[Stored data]
+++

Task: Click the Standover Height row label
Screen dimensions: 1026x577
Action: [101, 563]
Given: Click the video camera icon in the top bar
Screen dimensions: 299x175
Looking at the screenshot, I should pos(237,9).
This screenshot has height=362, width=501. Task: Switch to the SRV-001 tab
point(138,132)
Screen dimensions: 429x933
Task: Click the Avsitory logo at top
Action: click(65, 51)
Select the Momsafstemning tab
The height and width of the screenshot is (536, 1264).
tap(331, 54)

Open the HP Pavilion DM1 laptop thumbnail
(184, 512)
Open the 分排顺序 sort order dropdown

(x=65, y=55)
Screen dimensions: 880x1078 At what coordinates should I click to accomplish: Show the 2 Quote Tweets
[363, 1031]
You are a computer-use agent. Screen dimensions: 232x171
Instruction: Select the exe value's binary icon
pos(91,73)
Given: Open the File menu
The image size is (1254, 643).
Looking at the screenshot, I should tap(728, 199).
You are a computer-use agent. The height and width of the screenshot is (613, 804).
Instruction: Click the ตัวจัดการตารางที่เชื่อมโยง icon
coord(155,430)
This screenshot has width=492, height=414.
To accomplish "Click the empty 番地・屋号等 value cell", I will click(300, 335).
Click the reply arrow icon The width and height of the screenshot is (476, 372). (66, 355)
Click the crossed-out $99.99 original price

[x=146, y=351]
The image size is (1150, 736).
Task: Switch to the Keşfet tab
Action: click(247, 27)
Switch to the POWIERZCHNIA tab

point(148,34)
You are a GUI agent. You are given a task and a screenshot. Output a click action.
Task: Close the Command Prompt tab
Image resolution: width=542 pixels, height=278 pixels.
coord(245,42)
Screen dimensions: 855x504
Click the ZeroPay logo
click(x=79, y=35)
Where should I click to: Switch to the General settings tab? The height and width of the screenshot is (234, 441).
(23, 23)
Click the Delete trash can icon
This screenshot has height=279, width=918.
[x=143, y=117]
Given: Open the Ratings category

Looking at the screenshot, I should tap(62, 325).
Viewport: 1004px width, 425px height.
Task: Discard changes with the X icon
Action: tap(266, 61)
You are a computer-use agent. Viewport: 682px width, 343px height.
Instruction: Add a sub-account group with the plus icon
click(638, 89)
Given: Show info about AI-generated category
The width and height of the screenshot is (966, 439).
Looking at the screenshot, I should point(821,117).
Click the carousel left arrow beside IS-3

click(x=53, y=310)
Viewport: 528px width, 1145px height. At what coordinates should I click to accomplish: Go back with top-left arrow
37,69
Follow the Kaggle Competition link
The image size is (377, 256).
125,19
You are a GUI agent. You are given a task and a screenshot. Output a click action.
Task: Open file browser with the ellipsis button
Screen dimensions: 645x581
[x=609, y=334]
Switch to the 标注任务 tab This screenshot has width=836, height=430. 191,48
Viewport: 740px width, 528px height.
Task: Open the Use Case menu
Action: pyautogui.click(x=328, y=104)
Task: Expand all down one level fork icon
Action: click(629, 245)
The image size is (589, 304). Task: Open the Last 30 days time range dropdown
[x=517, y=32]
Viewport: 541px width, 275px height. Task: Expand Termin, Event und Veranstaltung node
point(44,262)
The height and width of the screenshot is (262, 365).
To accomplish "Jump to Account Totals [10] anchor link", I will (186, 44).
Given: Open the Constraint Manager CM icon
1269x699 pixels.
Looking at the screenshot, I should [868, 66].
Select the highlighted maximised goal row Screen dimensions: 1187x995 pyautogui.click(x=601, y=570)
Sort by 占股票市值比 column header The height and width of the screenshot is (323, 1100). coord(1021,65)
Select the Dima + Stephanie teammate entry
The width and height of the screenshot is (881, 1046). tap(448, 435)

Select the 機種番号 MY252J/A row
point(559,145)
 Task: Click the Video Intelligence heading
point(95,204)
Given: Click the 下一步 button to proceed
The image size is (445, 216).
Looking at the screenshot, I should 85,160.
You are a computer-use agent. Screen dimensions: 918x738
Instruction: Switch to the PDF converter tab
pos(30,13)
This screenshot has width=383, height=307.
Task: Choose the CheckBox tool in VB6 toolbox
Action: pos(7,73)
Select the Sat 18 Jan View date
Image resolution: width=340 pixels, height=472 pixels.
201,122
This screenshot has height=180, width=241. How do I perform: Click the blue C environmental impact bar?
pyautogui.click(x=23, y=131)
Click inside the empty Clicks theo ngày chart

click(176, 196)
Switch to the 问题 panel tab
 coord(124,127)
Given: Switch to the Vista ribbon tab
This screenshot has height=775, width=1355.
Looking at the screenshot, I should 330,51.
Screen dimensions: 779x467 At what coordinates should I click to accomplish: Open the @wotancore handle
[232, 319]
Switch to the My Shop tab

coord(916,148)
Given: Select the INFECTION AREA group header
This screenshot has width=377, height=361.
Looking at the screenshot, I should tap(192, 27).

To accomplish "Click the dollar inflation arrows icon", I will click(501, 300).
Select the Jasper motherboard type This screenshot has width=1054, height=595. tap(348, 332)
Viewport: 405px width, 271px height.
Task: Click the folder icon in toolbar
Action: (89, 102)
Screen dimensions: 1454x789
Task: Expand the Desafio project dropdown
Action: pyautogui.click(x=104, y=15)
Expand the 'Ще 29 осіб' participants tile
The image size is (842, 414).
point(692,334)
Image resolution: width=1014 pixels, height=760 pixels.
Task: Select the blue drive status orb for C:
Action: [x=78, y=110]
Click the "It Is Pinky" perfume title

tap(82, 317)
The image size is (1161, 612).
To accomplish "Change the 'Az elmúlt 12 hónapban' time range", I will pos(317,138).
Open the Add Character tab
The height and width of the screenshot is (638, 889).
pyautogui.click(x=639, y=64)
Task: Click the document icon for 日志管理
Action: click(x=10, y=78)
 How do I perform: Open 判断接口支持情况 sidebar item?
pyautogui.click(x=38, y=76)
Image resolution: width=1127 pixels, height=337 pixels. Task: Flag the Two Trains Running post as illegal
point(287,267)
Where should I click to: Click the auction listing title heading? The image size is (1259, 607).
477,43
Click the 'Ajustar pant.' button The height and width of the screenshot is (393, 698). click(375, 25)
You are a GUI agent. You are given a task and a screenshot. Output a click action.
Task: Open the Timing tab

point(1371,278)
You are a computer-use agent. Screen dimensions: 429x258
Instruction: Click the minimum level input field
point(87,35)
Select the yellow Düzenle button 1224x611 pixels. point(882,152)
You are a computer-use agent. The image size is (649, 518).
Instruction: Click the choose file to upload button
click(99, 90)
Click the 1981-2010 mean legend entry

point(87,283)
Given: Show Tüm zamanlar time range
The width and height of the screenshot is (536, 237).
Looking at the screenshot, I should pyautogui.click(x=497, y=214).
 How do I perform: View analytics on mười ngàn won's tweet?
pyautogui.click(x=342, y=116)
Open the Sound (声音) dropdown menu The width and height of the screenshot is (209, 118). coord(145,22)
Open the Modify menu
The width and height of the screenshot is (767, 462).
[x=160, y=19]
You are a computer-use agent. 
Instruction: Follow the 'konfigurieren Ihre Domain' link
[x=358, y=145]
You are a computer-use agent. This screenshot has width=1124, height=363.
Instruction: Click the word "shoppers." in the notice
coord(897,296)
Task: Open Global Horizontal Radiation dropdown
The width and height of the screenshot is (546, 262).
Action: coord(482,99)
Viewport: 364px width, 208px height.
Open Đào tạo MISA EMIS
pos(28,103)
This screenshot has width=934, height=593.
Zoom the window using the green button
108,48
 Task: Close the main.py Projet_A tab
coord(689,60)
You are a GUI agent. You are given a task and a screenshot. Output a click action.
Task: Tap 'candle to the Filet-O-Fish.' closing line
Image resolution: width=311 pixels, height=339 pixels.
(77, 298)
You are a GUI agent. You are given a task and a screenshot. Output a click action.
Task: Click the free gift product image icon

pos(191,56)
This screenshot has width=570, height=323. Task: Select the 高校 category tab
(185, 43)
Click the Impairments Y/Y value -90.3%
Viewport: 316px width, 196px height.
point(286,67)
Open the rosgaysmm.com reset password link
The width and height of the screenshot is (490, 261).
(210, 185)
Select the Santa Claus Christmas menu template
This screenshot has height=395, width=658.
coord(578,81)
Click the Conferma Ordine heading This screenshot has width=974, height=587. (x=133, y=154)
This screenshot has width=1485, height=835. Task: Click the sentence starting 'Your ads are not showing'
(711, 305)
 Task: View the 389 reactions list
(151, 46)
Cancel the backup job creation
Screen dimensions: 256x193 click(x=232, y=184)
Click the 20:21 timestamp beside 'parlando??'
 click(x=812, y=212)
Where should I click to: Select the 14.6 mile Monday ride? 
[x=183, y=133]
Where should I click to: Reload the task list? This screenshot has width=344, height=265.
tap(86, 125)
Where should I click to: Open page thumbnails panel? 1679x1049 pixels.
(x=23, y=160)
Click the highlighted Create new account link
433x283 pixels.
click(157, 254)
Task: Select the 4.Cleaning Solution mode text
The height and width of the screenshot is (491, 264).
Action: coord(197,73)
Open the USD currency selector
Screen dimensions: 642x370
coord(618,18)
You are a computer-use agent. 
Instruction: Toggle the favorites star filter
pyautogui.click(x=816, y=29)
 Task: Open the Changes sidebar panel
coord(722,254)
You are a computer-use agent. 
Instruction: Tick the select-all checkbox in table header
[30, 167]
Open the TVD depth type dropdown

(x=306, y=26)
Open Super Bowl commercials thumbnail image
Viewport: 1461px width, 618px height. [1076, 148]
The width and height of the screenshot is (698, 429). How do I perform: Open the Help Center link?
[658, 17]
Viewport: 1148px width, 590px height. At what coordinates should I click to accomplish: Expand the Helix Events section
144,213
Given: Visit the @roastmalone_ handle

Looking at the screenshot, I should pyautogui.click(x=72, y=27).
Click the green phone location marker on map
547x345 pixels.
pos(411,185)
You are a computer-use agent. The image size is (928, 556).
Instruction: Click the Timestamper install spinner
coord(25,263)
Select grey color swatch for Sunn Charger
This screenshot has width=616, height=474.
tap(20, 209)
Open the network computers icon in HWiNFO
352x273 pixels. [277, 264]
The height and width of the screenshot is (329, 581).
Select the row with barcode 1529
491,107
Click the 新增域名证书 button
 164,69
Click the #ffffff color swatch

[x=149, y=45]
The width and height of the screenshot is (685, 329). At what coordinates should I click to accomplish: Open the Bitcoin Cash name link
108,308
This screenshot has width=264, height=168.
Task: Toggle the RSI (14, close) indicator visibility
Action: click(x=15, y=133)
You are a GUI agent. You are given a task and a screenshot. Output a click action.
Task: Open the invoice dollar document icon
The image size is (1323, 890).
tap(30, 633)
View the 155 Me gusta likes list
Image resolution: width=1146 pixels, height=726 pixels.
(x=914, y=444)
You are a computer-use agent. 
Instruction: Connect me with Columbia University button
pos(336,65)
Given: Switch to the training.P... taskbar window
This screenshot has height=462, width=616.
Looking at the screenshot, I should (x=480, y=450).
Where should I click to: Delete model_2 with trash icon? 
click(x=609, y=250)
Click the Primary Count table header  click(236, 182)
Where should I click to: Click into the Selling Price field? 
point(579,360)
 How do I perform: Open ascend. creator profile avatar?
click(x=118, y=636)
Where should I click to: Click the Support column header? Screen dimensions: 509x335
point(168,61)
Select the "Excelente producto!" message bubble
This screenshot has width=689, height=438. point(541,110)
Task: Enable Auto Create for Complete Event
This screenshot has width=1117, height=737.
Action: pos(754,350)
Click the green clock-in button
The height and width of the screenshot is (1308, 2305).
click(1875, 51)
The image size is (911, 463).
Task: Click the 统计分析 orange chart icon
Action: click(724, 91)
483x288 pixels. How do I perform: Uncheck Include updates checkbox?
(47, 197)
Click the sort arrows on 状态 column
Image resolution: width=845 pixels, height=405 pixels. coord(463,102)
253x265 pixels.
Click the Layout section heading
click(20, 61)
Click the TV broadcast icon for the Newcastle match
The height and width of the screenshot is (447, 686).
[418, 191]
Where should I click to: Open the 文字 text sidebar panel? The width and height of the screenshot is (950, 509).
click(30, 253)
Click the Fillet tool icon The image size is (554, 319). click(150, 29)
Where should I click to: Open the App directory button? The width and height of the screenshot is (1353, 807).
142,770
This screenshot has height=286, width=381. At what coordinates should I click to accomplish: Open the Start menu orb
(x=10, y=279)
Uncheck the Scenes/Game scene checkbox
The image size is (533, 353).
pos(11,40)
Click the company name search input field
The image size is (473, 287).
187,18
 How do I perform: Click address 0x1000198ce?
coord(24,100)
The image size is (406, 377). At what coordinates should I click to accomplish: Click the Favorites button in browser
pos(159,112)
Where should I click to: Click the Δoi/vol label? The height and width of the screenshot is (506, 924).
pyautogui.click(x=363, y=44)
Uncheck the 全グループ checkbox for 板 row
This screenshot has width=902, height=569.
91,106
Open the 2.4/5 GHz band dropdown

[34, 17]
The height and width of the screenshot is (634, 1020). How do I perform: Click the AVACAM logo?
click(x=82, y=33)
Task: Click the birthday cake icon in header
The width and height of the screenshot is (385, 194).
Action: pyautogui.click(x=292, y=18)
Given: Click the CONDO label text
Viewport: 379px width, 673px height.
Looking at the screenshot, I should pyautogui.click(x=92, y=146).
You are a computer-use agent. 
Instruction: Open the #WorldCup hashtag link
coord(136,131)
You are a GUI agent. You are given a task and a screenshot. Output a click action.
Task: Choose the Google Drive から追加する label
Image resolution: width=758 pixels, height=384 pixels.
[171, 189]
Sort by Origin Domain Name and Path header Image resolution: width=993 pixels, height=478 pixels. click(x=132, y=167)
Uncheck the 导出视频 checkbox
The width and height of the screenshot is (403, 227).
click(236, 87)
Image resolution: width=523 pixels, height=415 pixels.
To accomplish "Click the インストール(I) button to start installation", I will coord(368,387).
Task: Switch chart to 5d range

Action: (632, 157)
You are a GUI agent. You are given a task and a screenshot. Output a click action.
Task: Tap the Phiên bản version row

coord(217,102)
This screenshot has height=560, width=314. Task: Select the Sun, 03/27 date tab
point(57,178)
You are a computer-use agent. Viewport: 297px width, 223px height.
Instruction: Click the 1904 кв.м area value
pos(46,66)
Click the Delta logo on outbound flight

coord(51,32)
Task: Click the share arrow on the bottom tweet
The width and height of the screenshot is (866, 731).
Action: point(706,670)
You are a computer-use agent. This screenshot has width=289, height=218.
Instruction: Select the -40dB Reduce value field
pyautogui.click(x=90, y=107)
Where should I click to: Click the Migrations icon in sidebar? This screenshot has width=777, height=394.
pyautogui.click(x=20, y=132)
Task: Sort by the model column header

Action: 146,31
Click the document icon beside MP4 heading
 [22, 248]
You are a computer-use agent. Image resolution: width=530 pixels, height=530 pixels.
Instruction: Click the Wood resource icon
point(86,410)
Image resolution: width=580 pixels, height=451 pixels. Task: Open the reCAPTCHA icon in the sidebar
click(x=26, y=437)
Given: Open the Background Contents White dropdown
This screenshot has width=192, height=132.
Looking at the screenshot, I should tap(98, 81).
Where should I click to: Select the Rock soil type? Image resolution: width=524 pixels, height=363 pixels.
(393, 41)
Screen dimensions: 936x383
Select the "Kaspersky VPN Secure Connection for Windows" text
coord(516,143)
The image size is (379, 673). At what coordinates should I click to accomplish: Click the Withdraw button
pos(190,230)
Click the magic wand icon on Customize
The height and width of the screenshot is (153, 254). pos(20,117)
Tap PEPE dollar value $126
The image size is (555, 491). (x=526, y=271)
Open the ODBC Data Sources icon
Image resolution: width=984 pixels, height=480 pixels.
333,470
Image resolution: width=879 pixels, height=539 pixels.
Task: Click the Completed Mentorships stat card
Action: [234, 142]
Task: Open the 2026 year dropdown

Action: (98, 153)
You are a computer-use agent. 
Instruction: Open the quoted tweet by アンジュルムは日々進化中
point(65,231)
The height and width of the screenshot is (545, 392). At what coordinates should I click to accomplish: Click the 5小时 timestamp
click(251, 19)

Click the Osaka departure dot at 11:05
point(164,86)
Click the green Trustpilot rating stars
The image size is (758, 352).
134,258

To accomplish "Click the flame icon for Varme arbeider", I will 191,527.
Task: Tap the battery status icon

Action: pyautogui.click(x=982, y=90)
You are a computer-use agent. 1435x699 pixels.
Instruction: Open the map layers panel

+++

» **What to produce**: After locating the line that contains "Click the reply", please copy exactly every line from the start of the records through it, and nothing else.

» **Task response**:
Task: Click the Standover Height row label
Screen dimensions: 1026x577
Action: [101, 563]
Given: Click the video camera icon in the top bar
Screen dimensions: 299x175
Looking at the screenshot, I should pos(237,9).
This screenshot has height=362, width=501. Task: Switch to the SRV-001 tab
point(138,132)
Screen dimensions: 429x933
Task: Click the Avsitory logo at top
Action: click(65, 51)
Select the Momsafstemning tab
The height and width of the screenshot is (536, 1264).
tap(331, 54)

Open the HP Pavilion DM1 laptop thumbnail
(184, 512)
Open the 分排顺序 sort order dropdown

(x=65, y=55)
Screen dimensions: 880x1078 At what coordinates should I click to accomplish: Show the 2 Quote Tweets
[363, 1031]
You are a computer-use agent. Screen dimensions: 232x171
Instruction: Select the exe value's binary icon
pos(91,73)
Given: Open the File menu
The image size is (1254, 643).
Looking at the screenshot, I should tap(728, 199).
You are a computer-use agent. The height and width of the screenshot is (613, 804).
Instruction: Click the ตัวจัดการตารางที่เชื่อมโยง icon
coord(155,430)
This screenshot has width=492, height=414.
To accomplish "Click the empty 番地・屋号等 value cell", I will click(300, 335).
Click the reply arrow icon The width and height of the screenshot is (476, 372). (66, 355)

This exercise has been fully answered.